BLOC DE TEXTE:
Les entreprises actives dans l’économie circulaire rencontrent souvent des problèmes de financement pour leurs projets innovants. « La pression exercée par le monde financier, qui vise à réaliser un modèle rentable à court terme, est en contradiction avec la vision à long terme d’un modèle d’économie circulaire », observe Philip Marynissen. Grâce à VITO et à Vlaanderen Circulair, il contribue à éliminer ces goulets d’étranglement.

Il y a dix ans, Philip Marynissen a commencé à travailler au VITO, l’Institut flamand pour la recherche technologique. « Durant mes premières années en tant que chercheur chez VITO, je me suis principalement consacré aux évaluations de la durabilité et aux analyses du cycle de vie (ACV) », explique Philip Marynissen. « Depuis 2015, je suis pleinement actif dans ce domaine passionnant qu’est l’économie circulaire et, au sein de VITO, je conseille et j’effectue des recherches sur la façon dont les données peuvent être utilisées pour déployer des modèles commerciaux circulaires. Je suis également partiellement détaché auprès de Vlaanderen Circulair (Circular Flanders), un solide partenariat public-privé sur l’économie circulaire en Flandre, dont VITO est l’un des principaux partenaires. »

Chez Circular Flanders, vous endossez la fonction d’Access to Finance Facilitator. En quoi consiste cette fonction, précisément ?

Philip Marynissen : « Au travers de ma fonction, je me concentre principalement sur le financement d’une économie circulaire. Je prodigue des conseils sur les solutions de financement existantes aux entreprises actives dans l’économie circulaire, notamment les start-up et les scale-up. Je contribue également au développement de nouvelles solutions de financement en sensibilisant le secteur financier à l’économie circulaire et à la durabilité. J’étudie le modèle d’entreprise actuel et j’essaie de déterminer quelles sont les difficultés en termes de financement. Une entreprise qui se tourne vers une banque pour financer un modèle d’entreprise circulaire sera, par exemple, interrogée sur la valeur résiduelle des actifs mis dans le modèle (de service) circulaire. Dans une économie circulaire, les produits recyclés, réparés, améliorés... de même que les produits de seconde et troisième main circulent beaucoup plus. Il est difficile d’en déterminer la valeur alors qu’il n’existe pas encore de marché mature de seconde ou troisième main pour nombre de ces produits. Nous observons cependant que de plus en plus d’entreprises spécialisées se concentrent sur la réparation et le reconditionnement de grands lots de produits économiquement dépréciés. La valeur intrinsèque et les fonctionnalités résiduelles des produits en fin de vie suscitent de nouveau un regain d’intérêt. »

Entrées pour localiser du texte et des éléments

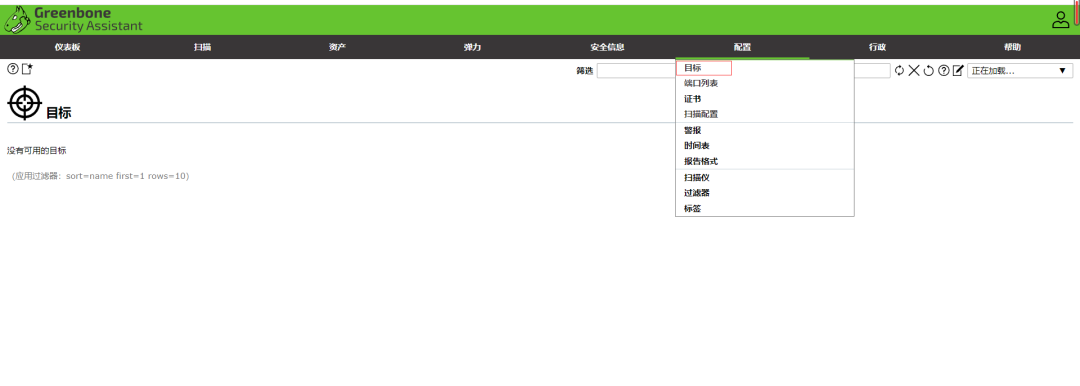Expand the 正在加载 filter dropdown

coord(1020,71)
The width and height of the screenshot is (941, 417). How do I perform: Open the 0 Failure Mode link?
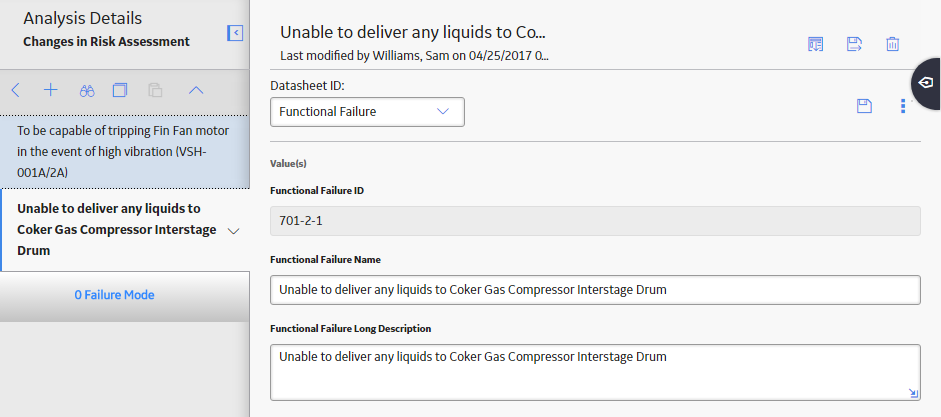115,295
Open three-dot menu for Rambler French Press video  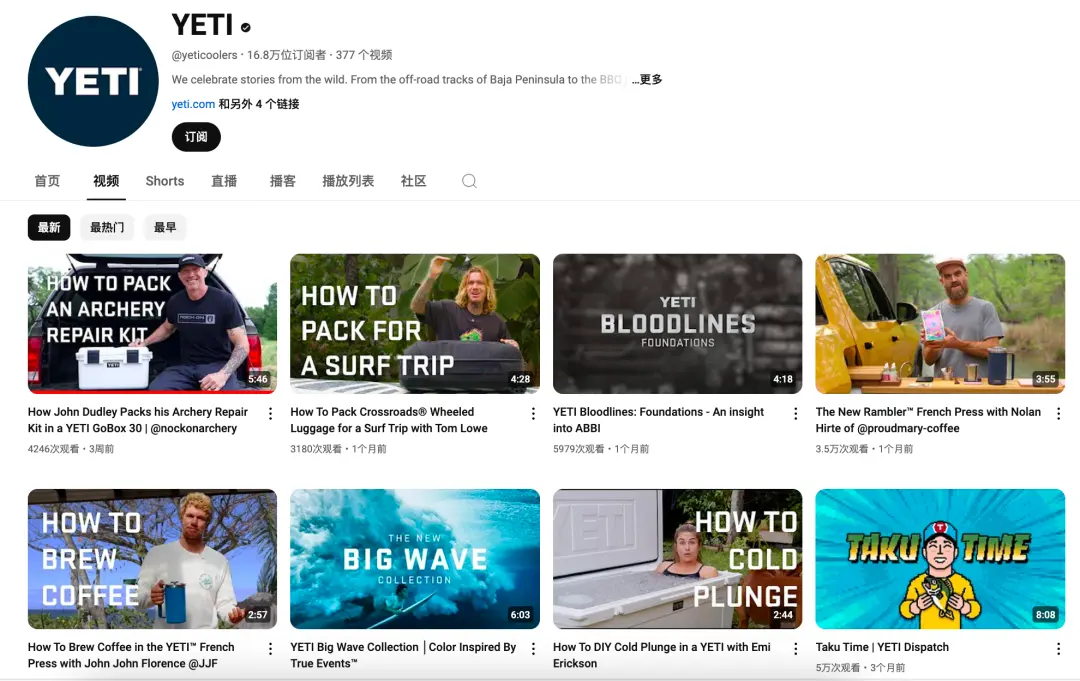(1058, 413)
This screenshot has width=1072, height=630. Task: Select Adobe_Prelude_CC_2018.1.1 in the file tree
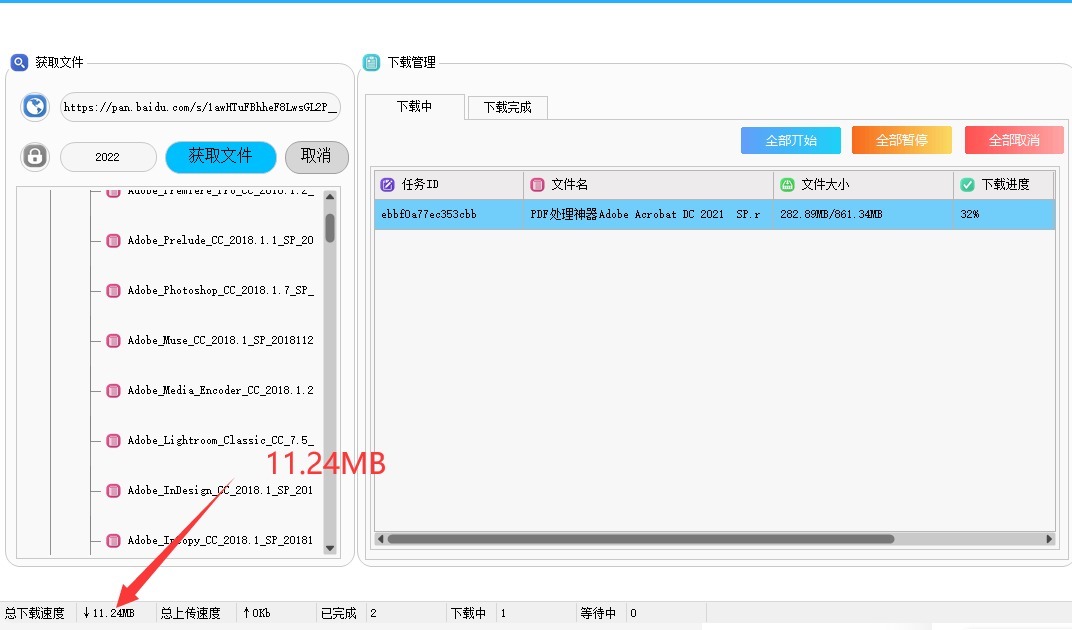pos(220,241)
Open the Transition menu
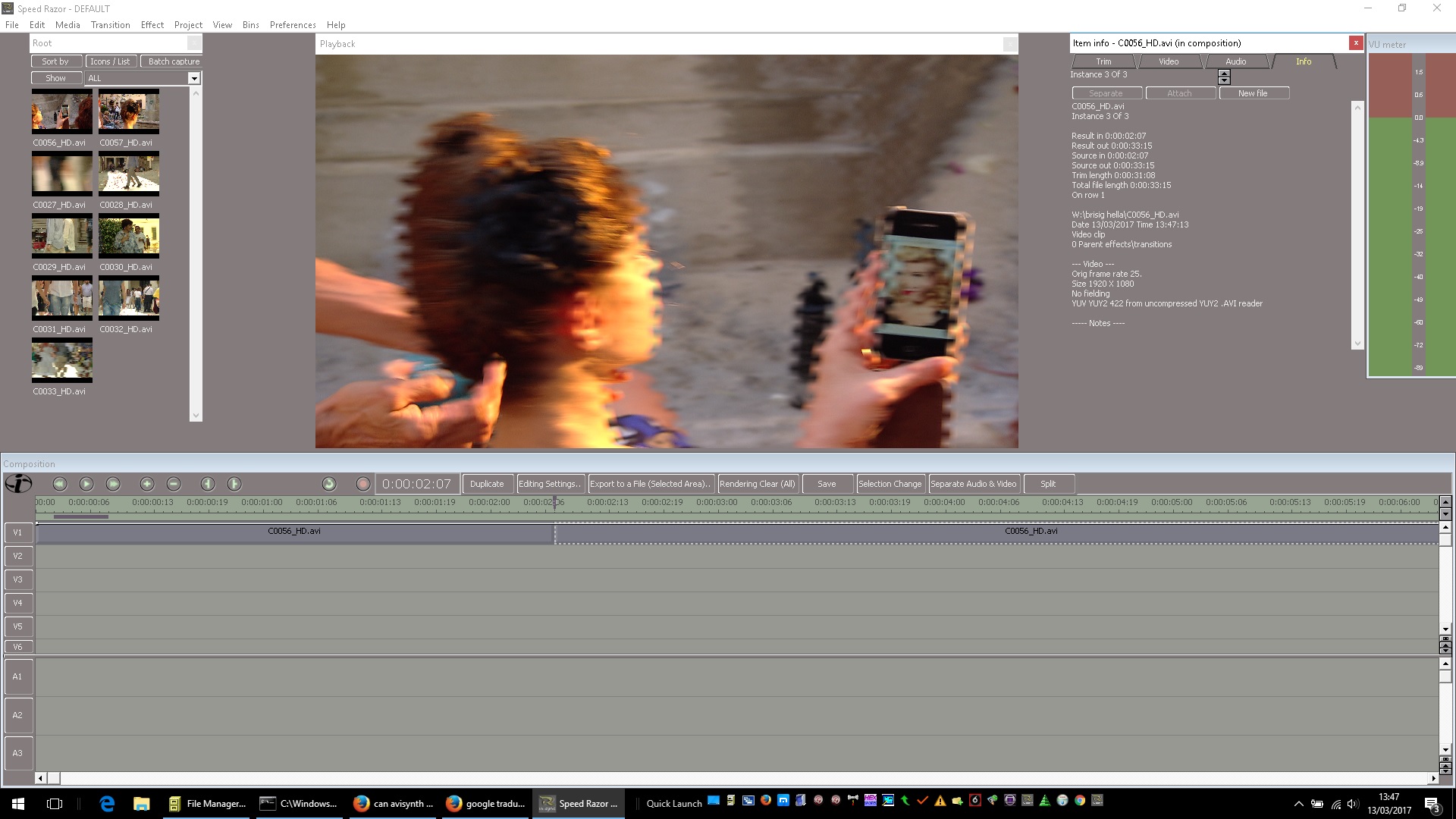This screenshot has width=1456, height=819. tap(110, 25)
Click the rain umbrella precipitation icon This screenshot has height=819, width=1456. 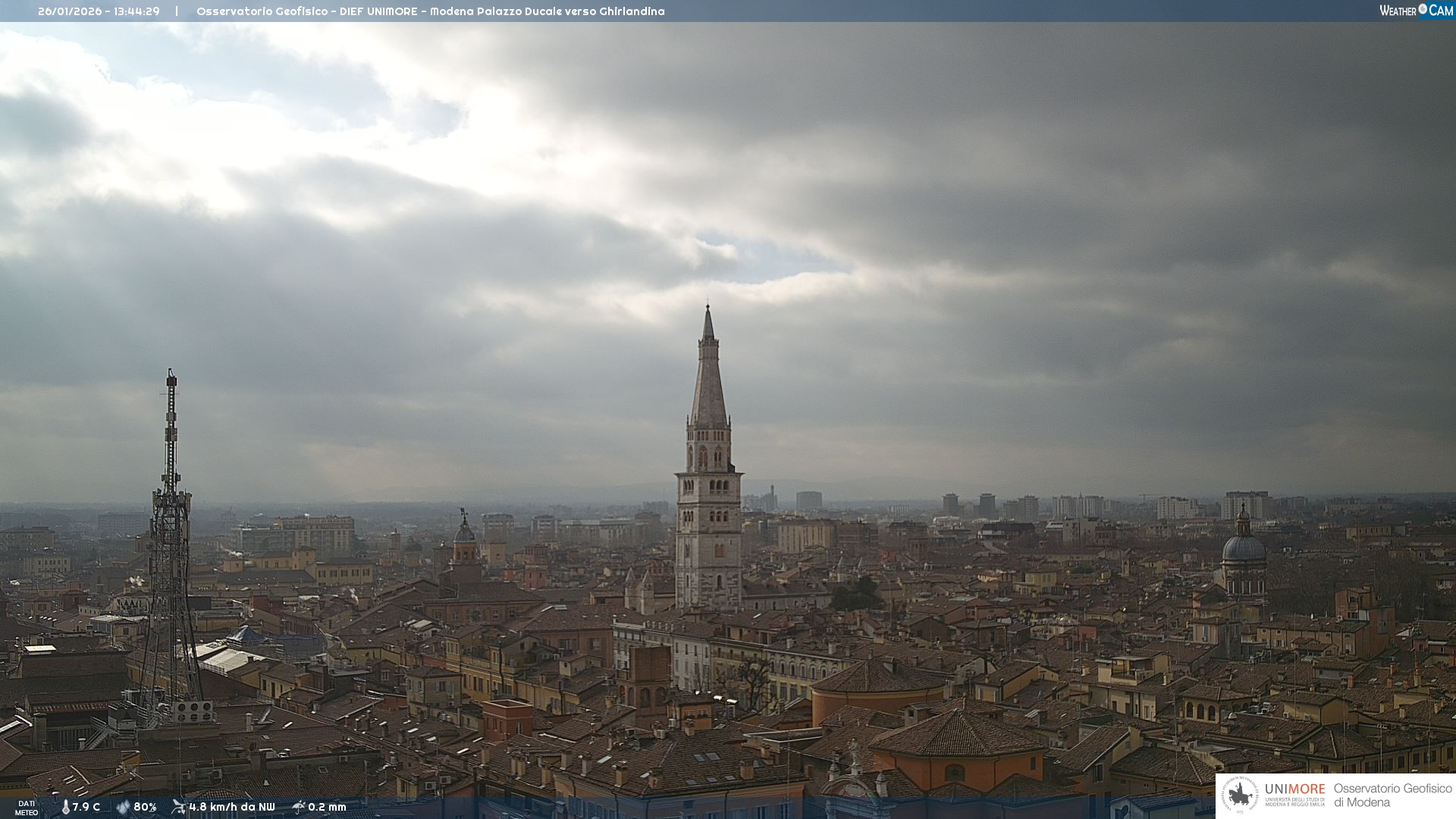(x=299, y=807)
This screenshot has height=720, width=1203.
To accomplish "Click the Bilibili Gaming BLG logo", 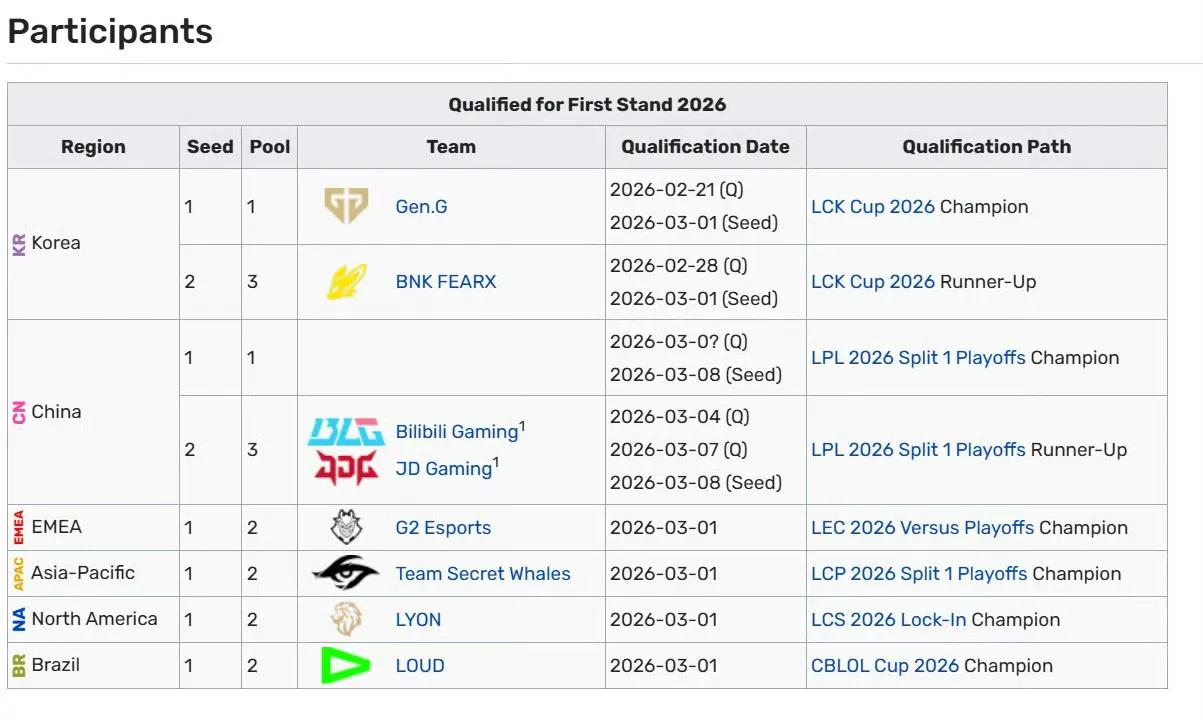I will pos(346,432).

EXERCICES:
- 1) Recopiez le passage du texte sur l'économie circulaire qui commence par « Les entreprises actives » et se poursuit jusqu'à « ces goulets d’étranglement. », en remplaçant « goulets d’étranglement » par « obstacles ».
- 2) D'après le texte sur l'économie circulaire, depuis quelle année Philip Marynissen est-il pleinement actif dans ce domaine ?

EXERCICE CORRIGÉ:
- 1)
Les entreprises actives dans l’économie circulaire rencontrent souvent des problèmes de financement pour leurs projets innovants. « La pression exercée par le monde financier, qui vise à réaliser un modèle rentable à court terme, est en contradiction avec la vision à long terme d’un modèle d’économie circulaire », observe Philip Marynissen. Grâce à VITO et à Vlaanderen Circulair, il contribue à éliminer ces obstacles.

- 2) Depuis 2015.